Dès qu'un certain nombre de conditions sont réunies, le Groupe permet à certains salariés de travailler depuis leur domicile. Cette pratique reste néanmoins exceptionnelle et dans des conditions restreintes. Pour la plupart des salariés, le Groupe met à disposition tous les moyens techniques afin de faciliter le travail à distance. Cette organisation permet à certains salariés de concilier vie professionnelle et vie personnelle en travaillant ponctuellement depuis leur domicile ou lorsque les conditions de transport rendent difficiles l'accès aux locaux. Aux Etats Unis, compte tenu du large éparpillement géographique de la clientèle, de nombreux commerciaux et consultants travaillent depuis leur domicile afin de faciliter les déplacements sur sites.
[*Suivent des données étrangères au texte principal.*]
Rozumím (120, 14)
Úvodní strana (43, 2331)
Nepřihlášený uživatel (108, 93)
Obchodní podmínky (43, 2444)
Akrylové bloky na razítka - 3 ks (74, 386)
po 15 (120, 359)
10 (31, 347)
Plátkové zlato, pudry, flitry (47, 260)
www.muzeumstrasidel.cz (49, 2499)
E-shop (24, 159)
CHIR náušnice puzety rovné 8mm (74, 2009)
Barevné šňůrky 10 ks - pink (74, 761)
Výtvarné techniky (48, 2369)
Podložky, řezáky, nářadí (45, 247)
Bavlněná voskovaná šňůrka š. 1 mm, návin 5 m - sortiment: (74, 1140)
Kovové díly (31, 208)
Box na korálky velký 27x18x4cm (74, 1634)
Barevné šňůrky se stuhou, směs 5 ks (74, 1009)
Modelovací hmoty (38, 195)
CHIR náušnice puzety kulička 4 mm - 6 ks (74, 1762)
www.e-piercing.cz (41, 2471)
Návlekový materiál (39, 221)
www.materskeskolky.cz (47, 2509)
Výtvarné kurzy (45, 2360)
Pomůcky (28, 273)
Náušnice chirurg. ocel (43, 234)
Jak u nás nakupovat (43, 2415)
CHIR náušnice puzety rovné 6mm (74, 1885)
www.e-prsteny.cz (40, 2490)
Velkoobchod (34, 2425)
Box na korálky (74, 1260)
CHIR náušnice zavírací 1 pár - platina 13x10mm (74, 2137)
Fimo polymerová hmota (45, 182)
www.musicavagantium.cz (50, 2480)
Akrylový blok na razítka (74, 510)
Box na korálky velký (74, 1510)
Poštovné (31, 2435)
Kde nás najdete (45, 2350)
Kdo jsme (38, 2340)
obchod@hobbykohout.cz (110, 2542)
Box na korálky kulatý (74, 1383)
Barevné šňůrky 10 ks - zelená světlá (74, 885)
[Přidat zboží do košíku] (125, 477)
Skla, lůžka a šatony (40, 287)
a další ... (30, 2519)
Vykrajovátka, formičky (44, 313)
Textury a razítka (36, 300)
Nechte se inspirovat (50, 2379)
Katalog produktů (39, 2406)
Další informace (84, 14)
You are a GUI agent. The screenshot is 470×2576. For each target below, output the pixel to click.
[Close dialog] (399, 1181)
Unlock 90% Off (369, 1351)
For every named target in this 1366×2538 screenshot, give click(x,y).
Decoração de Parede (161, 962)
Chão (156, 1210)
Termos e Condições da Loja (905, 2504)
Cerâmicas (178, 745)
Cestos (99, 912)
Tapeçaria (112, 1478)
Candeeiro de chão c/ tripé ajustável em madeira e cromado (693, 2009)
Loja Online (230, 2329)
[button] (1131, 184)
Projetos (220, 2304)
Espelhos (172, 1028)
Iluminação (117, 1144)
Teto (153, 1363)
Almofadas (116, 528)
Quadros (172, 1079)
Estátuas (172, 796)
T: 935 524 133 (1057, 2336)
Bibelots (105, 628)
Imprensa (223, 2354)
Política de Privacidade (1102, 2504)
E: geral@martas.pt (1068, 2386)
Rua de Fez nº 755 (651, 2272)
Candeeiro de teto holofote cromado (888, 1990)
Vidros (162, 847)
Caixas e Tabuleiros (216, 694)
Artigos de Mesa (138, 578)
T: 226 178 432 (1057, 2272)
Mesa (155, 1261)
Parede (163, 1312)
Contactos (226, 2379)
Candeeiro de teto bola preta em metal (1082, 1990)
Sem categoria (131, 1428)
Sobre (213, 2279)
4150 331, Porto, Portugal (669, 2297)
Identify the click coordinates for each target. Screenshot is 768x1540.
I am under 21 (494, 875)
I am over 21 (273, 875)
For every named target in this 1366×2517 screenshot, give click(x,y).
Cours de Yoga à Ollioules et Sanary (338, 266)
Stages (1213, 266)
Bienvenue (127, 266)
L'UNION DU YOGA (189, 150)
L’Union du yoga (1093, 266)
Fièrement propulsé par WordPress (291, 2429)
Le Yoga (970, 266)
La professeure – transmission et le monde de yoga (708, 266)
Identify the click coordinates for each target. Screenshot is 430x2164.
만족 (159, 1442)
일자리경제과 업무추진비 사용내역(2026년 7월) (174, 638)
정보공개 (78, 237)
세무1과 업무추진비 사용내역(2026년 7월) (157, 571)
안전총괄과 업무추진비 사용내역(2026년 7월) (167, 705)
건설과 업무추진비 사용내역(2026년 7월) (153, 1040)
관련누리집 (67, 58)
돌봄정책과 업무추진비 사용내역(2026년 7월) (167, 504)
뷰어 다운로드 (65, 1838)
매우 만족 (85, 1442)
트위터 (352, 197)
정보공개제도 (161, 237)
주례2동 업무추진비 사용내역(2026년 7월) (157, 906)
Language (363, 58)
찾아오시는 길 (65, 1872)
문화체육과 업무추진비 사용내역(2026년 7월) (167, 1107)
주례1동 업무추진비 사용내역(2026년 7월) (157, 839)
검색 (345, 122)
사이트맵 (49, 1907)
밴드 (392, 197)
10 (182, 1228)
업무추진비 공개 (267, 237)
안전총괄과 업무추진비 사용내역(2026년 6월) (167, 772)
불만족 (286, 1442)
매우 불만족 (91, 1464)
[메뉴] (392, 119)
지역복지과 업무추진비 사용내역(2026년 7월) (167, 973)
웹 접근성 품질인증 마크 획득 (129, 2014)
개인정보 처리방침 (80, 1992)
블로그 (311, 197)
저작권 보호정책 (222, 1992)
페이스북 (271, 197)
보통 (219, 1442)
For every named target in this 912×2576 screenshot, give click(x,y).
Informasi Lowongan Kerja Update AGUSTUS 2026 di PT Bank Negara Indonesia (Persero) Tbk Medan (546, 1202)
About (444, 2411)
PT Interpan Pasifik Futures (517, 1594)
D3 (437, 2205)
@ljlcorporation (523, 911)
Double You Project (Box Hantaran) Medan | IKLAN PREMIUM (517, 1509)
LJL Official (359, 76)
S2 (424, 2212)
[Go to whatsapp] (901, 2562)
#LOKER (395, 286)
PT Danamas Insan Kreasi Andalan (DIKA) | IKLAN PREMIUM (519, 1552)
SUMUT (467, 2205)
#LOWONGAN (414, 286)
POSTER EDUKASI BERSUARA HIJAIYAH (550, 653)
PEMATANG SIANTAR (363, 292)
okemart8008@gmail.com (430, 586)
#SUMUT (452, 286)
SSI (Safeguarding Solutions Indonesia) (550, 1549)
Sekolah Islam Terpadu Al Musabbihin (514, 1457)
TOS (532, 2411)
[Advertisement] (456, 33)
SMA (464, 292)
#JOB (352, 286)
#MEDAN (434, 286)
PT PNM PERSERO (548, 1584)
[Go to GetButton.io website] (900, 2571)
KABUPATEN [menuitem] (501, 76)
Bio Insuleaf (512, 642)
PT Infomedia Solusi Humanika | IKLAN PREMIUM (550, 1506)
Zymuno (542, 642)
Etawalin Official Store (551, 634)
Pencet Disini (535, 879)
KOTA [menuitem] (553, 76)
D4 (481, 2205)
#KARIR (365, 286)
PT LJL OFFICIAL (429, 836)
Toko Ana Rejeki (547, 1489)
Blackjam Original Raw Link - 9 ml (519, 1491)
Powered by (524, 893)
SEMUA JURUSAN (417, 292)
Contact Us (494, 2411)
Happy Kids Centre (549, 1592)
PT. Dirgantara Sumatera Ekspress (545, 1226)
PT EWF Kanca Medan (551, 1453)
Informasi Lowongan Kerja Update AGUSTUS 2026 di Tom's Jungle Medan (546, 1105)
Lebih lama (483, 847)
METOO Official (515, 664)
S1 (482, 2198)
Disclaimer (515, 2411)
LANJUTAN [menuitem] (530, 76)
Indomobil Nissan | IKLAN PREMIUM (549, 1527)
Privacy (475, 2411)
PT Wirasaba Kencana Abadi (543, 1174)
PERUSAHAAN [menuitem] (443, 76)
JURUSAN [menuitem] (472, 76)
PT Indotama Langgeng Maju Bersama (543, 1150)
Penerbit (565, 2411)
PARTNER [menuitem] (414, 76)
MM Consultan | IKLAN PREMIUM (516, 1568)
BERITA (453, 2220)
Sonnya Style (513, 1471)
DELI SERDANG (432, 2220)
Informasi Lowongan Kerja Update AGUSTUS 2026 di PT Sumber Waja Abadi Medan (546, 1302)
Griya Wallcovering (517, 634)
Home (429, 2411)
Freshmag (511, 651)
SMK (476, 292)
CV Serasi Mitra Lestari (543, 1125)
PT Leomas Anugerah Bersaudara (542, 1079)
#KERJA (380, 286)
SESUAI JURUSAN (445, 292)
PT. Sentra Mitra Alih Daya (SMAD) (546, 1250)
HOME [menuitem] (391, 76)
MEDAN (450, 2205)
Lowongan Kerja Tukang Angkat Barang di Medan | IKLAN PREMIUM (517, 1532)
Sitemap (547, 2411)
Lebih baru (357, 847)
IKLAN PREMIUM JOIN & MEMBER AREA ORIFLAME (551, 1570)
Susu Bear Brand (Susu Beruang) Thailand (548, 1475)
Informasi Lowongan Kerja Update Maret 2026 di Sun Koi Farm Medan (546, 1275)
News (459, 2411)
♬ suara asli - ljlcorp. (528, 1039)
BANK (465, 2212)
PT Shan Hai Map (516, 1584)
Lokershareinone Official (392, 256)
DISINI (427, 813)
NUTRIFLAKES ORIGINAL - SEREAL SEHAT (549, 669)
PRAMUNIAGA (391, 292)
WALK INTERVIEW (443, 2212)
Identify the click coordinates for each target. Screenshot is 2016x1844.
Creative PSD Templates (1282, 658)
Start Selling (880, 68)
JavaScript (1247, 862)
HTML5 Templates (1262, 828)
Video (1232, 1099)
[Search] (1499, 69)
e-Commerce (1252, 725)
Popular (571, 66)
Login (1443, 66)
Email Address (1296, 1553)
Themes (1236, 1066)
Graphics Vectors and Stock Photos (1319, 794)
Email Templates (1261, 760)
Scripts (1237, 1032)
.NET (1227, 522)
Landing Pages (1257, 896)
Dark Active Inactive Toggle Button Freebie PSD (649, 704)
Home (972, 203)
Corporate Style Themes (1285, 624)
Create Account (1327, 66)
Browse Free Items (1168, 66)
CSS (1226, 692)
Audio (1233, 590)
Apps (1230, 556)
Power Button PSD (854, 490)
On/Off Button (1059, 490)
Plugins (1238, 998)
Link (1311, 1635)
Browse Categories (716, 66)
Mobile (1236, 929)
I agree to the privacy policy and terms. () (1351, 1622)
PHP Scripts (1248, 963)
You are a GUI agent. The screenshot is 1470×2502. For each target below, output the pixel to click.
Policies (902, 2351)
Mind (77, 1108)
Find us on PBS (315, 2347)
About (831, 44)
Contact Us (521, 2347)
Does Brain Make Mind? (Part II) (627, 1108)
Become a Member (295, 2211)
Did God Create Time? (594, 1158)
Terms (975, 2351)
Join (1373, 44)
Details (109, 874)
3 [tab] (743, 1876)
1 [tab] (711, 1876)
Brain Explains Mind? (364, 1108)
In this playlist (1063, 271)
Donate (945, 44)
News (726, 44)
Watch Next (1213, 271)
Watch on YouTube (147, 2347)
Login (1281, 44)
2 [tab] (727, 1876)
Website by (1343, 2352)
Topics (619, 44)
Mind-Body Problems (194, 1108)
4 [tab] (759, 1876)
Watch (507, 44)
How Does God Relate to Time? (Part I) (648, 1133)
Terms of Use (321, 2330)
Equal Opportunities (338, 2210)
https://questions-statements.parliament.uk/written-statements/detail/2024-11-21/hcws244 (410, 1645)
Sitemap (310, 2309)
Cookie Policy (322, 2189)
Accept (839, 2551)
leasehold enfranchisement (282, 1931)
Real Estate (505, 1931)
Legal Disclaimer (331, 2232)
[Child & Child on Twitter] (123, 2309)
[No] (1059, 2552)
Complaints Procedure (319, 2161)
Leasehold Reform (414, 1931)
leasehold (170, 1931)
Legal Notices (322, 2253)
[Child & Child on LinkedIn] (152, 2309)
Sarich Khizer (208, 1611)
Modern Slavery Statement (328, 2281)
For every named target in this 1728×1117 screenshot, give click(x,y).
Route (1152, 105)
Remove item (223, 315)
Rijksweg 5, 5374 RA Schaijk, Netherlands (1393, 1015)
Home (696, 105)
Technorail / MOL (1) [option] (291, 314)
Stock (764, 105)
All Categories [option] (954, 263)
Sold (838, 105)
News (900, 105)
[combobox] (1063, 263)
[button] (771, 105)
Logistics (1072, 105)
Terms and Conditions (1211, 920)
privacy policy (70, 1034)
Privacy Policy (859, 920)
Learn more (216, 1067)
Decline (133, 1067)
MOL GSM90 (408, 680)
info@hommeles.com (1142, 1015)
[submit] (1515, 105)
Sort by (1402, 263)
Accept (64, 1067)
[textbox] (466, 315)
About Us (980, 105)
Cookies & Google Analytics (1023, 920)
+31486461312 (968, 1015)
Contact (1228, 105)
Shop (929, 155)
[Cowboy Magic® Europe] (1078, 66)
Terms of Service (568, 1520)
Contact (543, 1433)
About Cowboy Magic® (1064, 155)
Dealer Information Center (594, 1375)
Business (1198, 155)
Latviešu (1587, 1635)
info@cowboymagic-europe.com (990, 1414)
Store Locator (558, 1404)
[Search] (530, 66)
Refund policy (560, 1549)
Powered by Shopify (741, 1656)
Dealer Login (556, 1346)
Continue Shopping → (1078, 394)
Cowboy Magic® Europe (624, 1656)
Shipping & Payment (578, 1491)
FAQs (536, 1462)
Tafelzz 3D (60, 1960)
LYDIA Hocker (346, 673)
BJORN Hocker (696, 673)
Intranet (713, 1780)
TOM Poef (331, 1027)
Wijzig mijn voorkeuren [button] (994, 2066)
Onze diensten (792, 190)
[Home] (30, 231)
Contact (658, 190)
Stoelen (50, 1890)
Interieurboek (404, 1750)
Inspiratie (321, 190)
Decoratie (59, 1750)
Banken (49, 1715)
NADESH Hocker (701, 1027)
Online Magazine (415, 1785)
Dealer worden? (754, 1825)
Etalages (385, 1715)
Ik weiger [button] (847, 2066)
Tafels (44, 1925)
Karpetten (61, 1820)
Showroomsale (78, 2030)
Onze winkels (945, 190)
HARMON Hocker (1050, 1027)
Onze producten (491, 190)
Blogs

En 2013, le taux d'absentéisme était en moyenne de 1.2%. Ce chiffre comprend les accidents du travail, les arrêts maladies, les absences non justifiées (Aucun accident du travail n'est à constater). Au siège du groupe, l'absentéisme a été de 471 jours au total représentant un taux d'absentéisme moyen de 1.8%.

c) Relations sociales

L'accord collectif signé par les parties couvre l'aménagement du temps de travail et l'égalité professionnelle.

CAST SA a signé le plan d'action relatif à l'égalité professionnelle entre les femmes et les hommes. Conformément à la loi du 9 novembre 2010 sur la réforme des retraites et au décret N°2011-822 du 7 juillet 2011 relatif à la mise en œuvre des obligations des entreprises pour l'égalité professionnelle entre les femmes et les hommes, la société Cast a élaboré un plan d'action destiné à assurer l'égalité professionnelle entre les femmes et les hommes. Ce plan d'action, soumis au comité d'entreprise a pour objectif : l'accès à l'emploi ; le développement des compétences ; la conciliation vie privé – vie professionnelle et un niveau de rémunération équivalent.

Il n'existe pas d'accord dans les filiales du Groupe.

Les instances représentatives du personnel présentes chez Cast sont :

  • Délégation Unique du personnel,
  • Le comité d'hygiène, de sécurité et des conditions de travail (CHSCT)

Au siège du Groupe, des réunions régulières des délégués uniques personnels et du CHSCT se tiennent.

La promotion du dialogue social n'est pas formalisée au niveau du Groupe car la volonté est de garder la gestion des ressources humaines au niveau local et ne pas imposer de règle stricte du Groupe afin d'être plus proche du besoin des salariés. Les pratiques varient d'un pays à l'autre en fonction des règlementations et de la législation locale.

d) Santé et sécurité

Compte tenu de la nature du travail des salariés du Groupe, les principaux concernent le travail au bureau à savoir : le travail sur écran ; les troubles musculo-squelettiques ; le stress.

On ne relève aucun accident du travail, ni aucune maladie professionnelle. Compte tenu du faible taux d'accident jusque là reconnu, aucun accord formel n'a été signé en matière de santé et de sécurité à ce stade.

e) Formation

Chaque année, les employés ont un entretien individuel durant lequel sont identifiés les attentes et les besoins de formation. La société établit un inventaire des besoins de formation et tente de répondre au mieux à cette attente. En 2013, la société a engagé 690 heures de formation pour sa seule société mère du Groupe.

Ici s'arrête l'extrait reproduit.